Forget "You are what you eat." You are how you eat. Dining with good manners is an important way to make a great lasting impression, as well as a way to ensure that you’re invited again.
- There's no such thing as being fashionably late, only unfashionably tardy! An eight o'clock invitation to an intimate dinner party means eight o'clock, which allows time for cocktails and a sit down dinner at eight forty-five.
- Flatware is positioned in the logical order of its use; in other words, moving toward the plate. Thus, diners should use the outermost fork for the salad, the middle fork for the fish course, and the innermost fork for the dinner itself. Knives and spoons sit on the right of the plate, again using the same intuitive order. If you're serving a fabulous soup for starters, the soup spoon goes in the outermost position. Assuming you're serving a fish course, place the fish knife in the middle and the knife closets to the plate is reserved for dinner (make sure you keep the sharp edges of your knife facing toward the plate, with the bottoms of your flatware neatly angled).
- Dine as quietly as possible. Chew with your mouth closed and don’t slurp when you drink.
- Only use your utensils for eating. The knife is not a laser pointer nor should it ever touch your mouth – no knife licking! If you're not taking food from your plate to your mouth, your utensils should be resting on the dinner plate.
- Fork is not a forklift. Don't load up your utensils with large amounts of food and shovel it into your mouth. This is not a Coney Island eating contest. The knife is initially held in the right hand and the fork in the left. Grasp your knife and fork in a relaxed, natural manner, never with clenched fists.
- Take smaller portions. When dining buffet-style, avoid ‘vulture syndrome’ and don’t load up your plate. It’s more elegant to take smaller, more civilized portions and make another trip to the buffet if you’re still hungry.

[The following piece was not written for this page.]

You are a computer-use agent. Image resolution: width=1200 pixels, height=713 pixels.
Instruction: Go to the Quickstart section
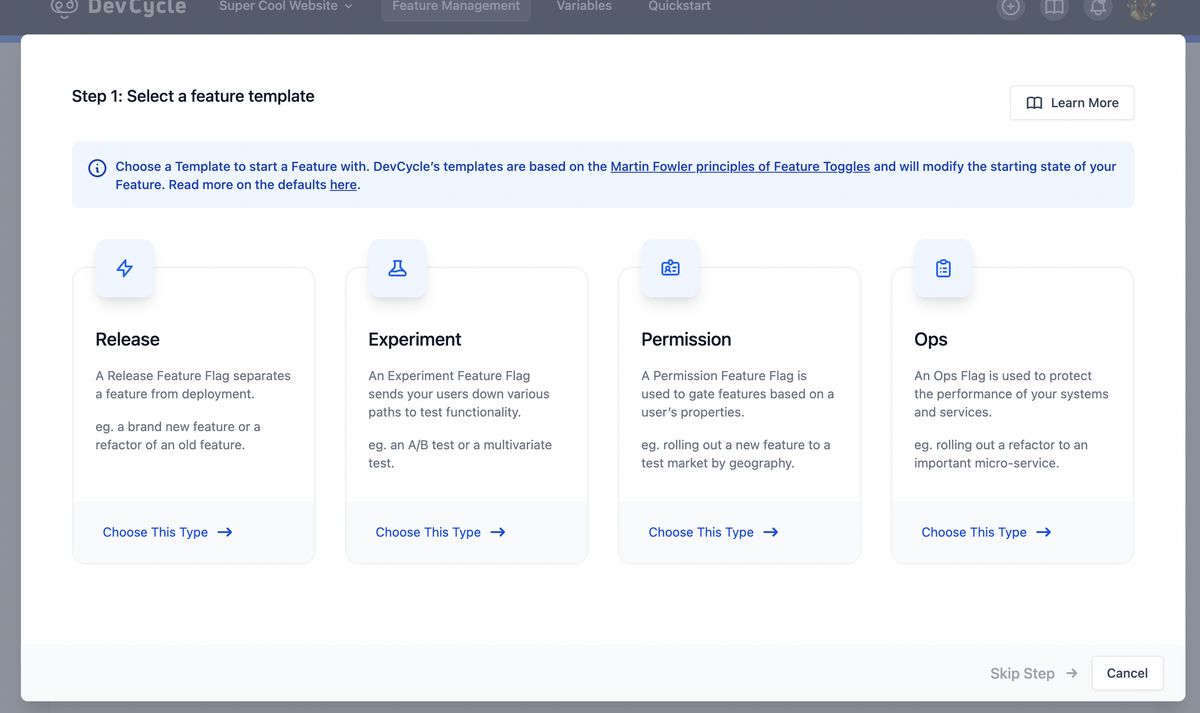tap(677, 6)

- Excuse yourself to blow your nose. Instead of blowing your nose at the table, walk to the bathroom or a private area.
- Put your cell phone away. Unless someone is ill or you are a physician on call, there is no need to have a cell phone at the dinner table. If you need to make an urgent call, make it either before or after sitting down. If a real emergency occurs during dinner, excuse yourself and walk to another room to place the call.
- Wash your hands before sitting down for a meal. It is much more sanitary to dine with clean hands. There's nothing worse than noticing someone's filthy nails while you're eating.
- Be polite even if the food served doesn't fit within your diet. If you have dietary restrictions that you have not communicated to your host, keep your explanation short. Simply tell the host you're sorry, you recently became a vegetarian and no longer eat beef, then ask for a larger portion of the other selections if possible. Take responsibility for not informing your host of your dietary restrictions earlier.
- Finish chewing and swallowing before speaking. Never talk with food in your mouth. Never!
- Allow other guests to finish before speaking. This may not have to do with your table manners, but avoiding interrupting people during conversations is polite and respectful.
- Ask your tablemates to pass anything you need. Don't reach past your neighbor at the table. If you need someone to pass the salt or wine, ask the closest diner for it to be passed to you.
- Practice utensil Morse code. Once used your utensils should not touch the table again. When you are resting, during a meal, your knife stays at the one o'clock position and your fork at the four o'clock position. Once you have finished eating, place your utensils parallel to each other across your plate, with the handles at the 4 o’clock position and the knife blade and fork tines resting close to the plate's center. This silently informs your server that you are done eating and your plate can be removed.
- When leaving the table during the meal, place your napkin on your chair. Once everyone has finished dining, the host will place his or her napkin on the table and you should follow suit. Don't refold it, crumple it, or wad it up- simply, place it on the left of your dinner plate.